Covid: Scotland's justice 'system' is in trouble but here's a map to find the way out of it – Karyn McCluskey
It’s no surprise to people that the justice system is in trouble. The pandemic shut the courts for the most part and trials stopped. Yet crime – albeit at a lower level – kept occurring, requiring the justice system to work. But it couldn’t.
Now there’s a substantial backlog and reports that processing it could take years. There is huge effort taking place to design ways to address the bottleneck and meet the needs of victims, witnesses and the accused; prioritising cases for those held on remand in prisons awaiting trial dates many months hence.
What’s interesting is that much of the ideas around restarting, renewing and transforming the justice system are not new – in truth the justice system has needed overhauled for a long time. The problems we have now, seven months into this pandemic, are an exacerbation of the problems that existed last year and before that.
It’s said that “all systems need myths for their longevity” and the biggest myth is, whilst talking about a criminal justice ‘system’, we delude ourselves. In many circumstances, it can amount to a series of clumsy handoffs between agencies with archaic technology, a lack of investment and, often, duplication of effort.
At the sharp end are the people; those who work in the system and, more importantly, those who are affected by it. Neither are served well.
My agency recently completed a digital map of the justice system – a mammoth bit of work, not just the digital task but also the process of mapping the system.
Theresa May, when she was Home Secretary, said a simple burglary could require 1,000 process steps and up to 70 forms as a case progressed through the system. I haven’t counted the steps in Scotland but I’m sure that isn’t far off.
What I often hear is that technology is the great solution. Well, it would definitely help. However Silicon Valley can’t solve many of our challenges. The people in the system are what makes it human; the defence agents who see the frailties of their clients, their mental health problems, homelessness and substances and represent them in the best way possible.
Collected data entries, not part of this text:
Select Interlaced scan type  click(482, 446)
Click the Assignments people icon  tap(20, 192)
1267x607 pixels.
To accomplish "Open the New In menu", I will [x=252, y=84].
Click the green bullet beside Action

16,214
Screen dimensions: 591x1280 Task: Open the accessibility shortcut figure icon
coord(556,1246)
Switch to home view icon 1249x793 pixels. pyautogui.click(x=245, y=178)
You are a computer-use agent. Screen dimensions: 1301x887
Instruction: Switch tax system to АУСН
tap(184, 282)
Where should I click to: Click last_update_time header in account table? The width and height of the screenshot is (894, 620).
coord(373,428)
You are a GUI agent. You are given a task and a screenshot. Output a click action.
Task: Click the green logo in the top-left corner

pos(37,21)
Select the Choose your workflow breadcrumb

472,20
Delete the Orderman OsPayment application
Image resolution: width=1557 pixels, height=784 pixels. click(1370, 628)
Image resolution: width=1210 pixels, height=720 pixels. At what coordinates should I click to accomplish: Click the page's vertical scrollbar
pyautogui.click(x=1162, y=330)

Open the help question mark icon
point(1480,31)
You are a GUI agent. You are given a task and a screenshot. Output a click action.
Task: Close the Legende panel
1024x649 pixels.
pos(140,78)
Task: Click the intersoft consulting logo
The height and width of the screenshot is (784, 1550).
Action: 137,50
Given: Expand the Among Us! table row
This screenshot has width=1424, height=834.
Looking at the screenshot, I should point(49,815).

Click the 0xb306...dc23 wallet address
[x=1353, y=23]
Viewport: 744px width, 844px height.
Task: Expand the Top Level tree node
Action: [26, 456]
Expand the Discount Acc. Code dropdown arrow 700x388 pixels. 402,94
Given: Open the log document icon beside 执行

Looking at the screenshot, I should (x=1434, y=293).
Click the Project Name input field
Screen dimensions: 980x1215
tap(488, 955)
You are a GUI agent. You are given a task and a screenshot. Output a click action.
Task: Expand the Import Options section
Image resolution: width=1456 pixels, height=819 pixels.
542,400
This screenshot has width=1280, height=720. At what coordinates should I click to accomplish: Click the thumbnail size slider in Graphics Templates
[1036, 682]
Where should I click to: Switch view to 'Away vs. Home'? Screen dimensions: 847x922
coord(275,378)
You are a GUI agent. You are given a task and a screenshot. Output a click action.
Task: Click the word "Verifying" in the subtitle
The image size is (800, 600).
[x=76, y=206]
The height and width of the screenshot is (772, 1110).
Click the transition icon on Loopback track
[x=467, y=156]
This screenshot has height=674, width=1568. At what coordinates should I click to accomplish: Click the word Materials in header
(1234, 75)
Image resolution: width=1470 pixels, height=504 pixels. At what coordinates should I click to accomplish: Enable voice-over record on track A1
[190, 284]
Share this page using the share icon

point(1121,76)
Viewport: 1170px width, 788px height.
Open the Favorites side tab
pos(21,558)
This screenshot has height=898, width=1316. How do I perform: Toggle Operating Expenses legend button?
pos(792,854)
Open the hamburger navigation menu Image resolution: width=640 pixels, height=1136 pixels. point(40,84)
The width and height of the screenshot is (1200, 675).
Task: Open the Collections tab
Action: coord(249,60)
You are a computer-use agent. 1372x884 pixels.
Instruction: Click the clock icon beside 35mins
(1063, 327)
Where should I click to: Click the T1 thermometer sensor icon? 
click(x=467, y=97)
The sheriffs who see the victims, witnesses and the accused with all the trauma they have experienced and who pick up the non-verbal cues – the humanity that’s often missing via a screen.
And, ironically, that’s what our digital justice map speaks most loudly of – people. People are present in every pixel of that map. Those stumbling around, lost and trapped, repeatedly walking into dead-ends or flailing in quicksand; those who gatekeep their own little cul-de-sac; those desperately trying to build bridges; those focused on improving their own backyard, blinkered to the dilapidated house next door.
Justice isn’t a system – or if it is, it’s more like the circulatory system than a circuit board. It’s a living organism and every part involves people, whether in the doing or the done to. We’re not destined to continue to walk the same paths, just because that’s what we did yesterday or last year or 100 years ago. It is quintessentially human to seek new lands and sail uncharted waters – this map is only what we know now; let’s use it as a compass to where we go next.